Obama: Change Must Be More Than Just a Slogan – Radio Iowa (7/4/07):
Democratic presidential candidate Barack Obama says change must be more than just a campaign slogan.
During a news conference in Pella on Wednesday, Obama repeatedly said voters are “hungry” for a “shift in the political culture” and they want to look forward rather than backward.
“Change just can’t be a slogan. Change has to be something that is demonstrated day to day, on an on-going basis,” Obama told reporters. “I think that my career and my campaign has demonstrated real change.”
Just fucking shoot me. This is the continuation of an extremely irritating habit Obama has been displaying for some time: public quotes lamenting how Democrats must do this, people want that, etc. Obama doesn’t need my permission to be about anything, I wouldn’t vote for him at gunpoint. But this meta talk is absurd. He gets more ink than all the other Democratic candidates combined, how about something concrete? What exactly has his career or his campaign changed? For what issue or issues would he actually go to the mat? What would this “shift in the political culture” look like?

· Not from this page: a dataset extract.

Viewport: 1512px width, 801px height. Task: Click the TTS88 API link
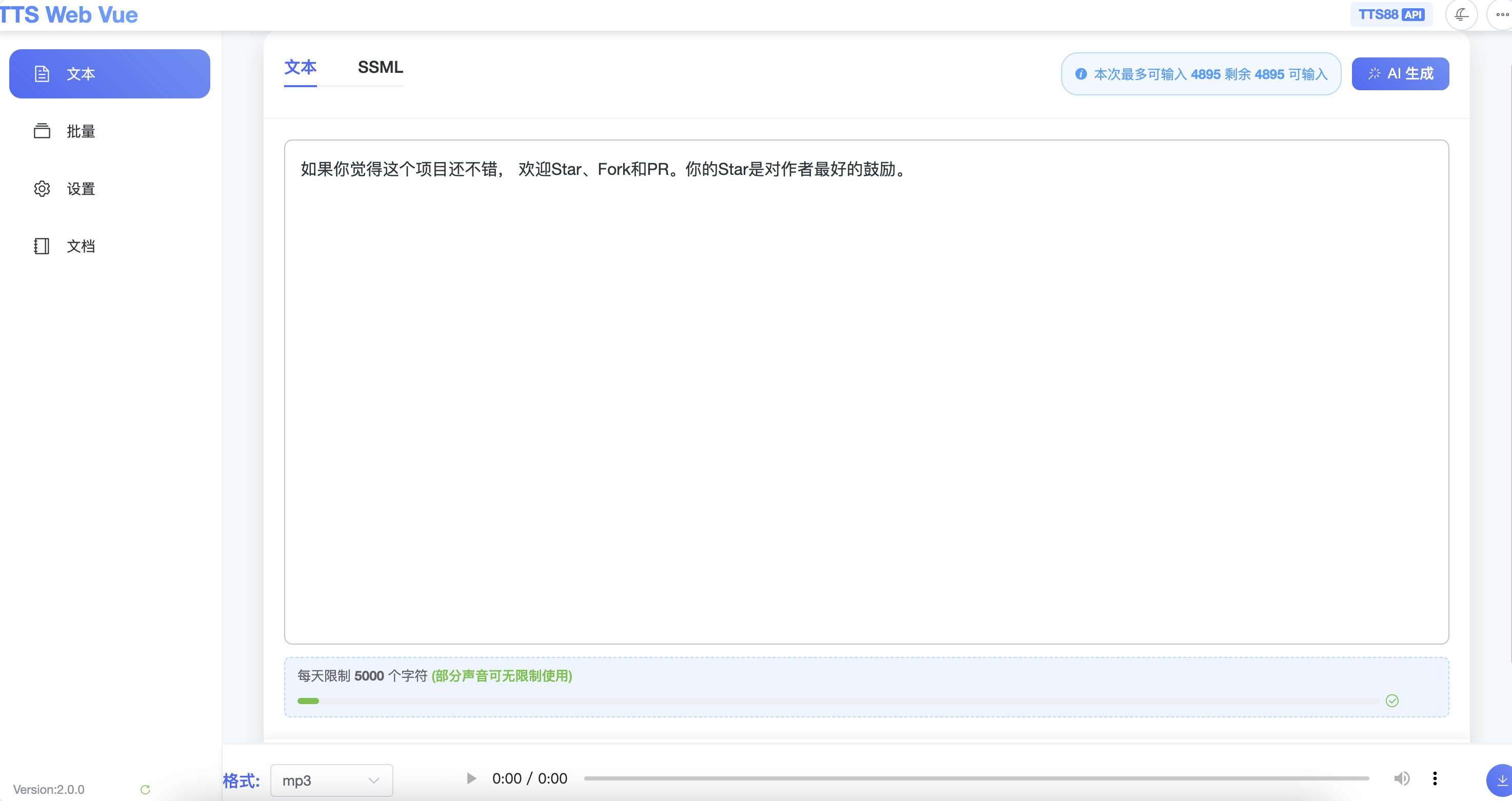(x=1390, y=15)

I’ve been asking these questions since long before Obama got in the race in the hopes that I’d eventually get some answers, even if they weren’t meant to appeal to me. And after his campaign and its lofty, but empty, rhetoric took shape, and it became clear that those answers weren’t in the offing, I did what I do from time to time, I practically begged for someone else to make the Obama case. What I’ve gotten so far is a mish-mash of accusations of racism, laundry lists of ineffectual Senate votes, hilarious “he’s experienced enough” / “give him a break, he’s only been in the Senate two years” defenses, and ad hominem attacks based on my support for John Edwards.

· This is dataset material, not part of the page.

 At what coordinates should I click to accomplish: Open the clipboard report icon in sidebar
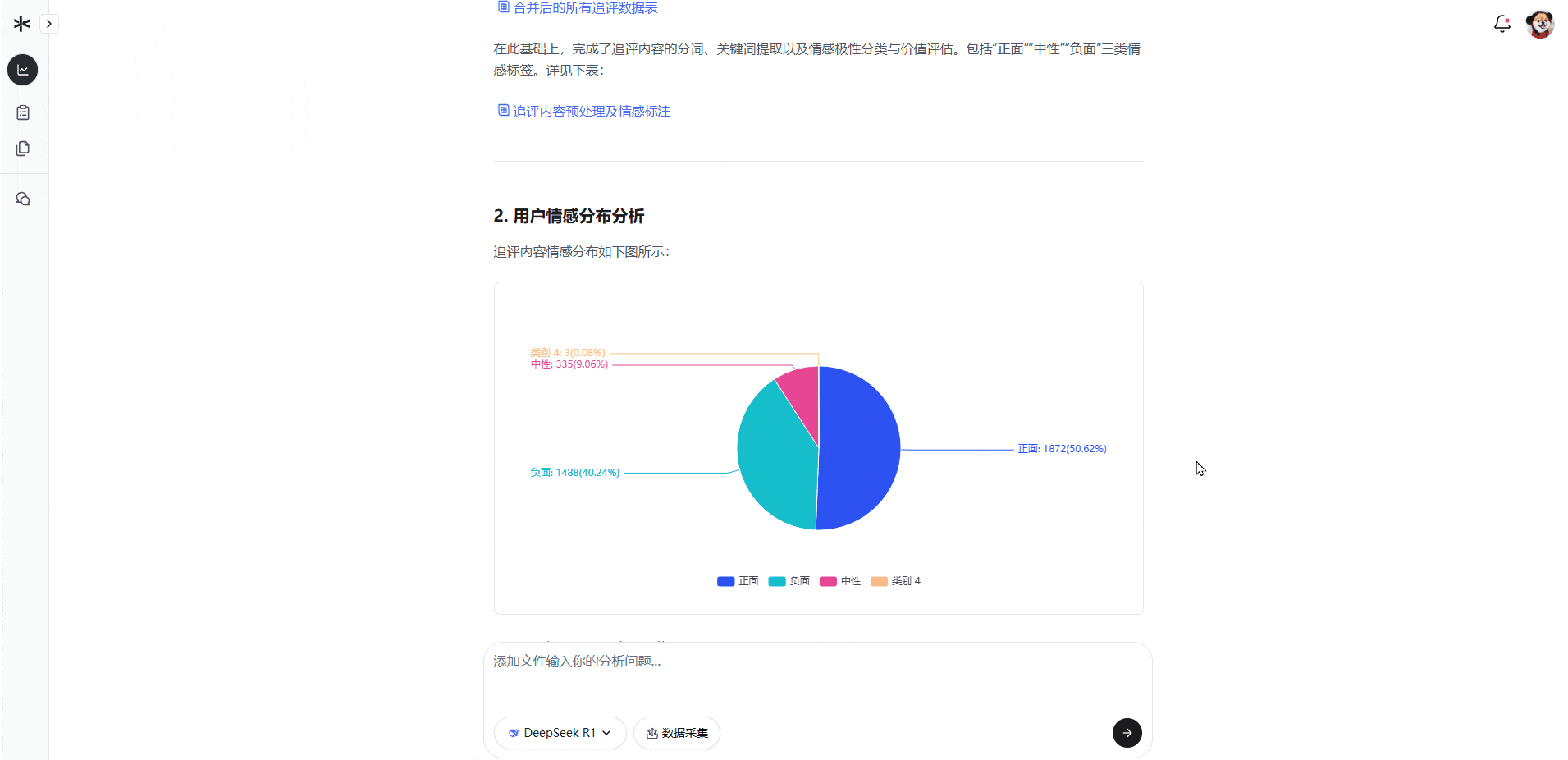coord(22,112)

Frankly, it’s been pathetic. I even went as far as engaging a blogger who went way out of his way to misunderstand/misrepresent some of our criticisms of Obama, at one point offering up space on 1115 for a careful rebuttal (nullus) of said criticisms. But after accepting the offer, the strange silence has been notable. Usually in this case, I’d mock this blogger for being short on game and shorter on stones, but maybe discretion is really the better part of valor. After all, who can defend a man who makes a point of including passages in his stump speech that accentuate the emptiness of his own philosophy?
All I’m asking for here is a sketch of how Obama’s intent to “move beyond partisan politics,” “shift…the political culture,” and compromise on all the difficult issues of the day will play out in early 21st century America. This isn’t a trick question, and if you consider yourself an Obama supporter, you should already know.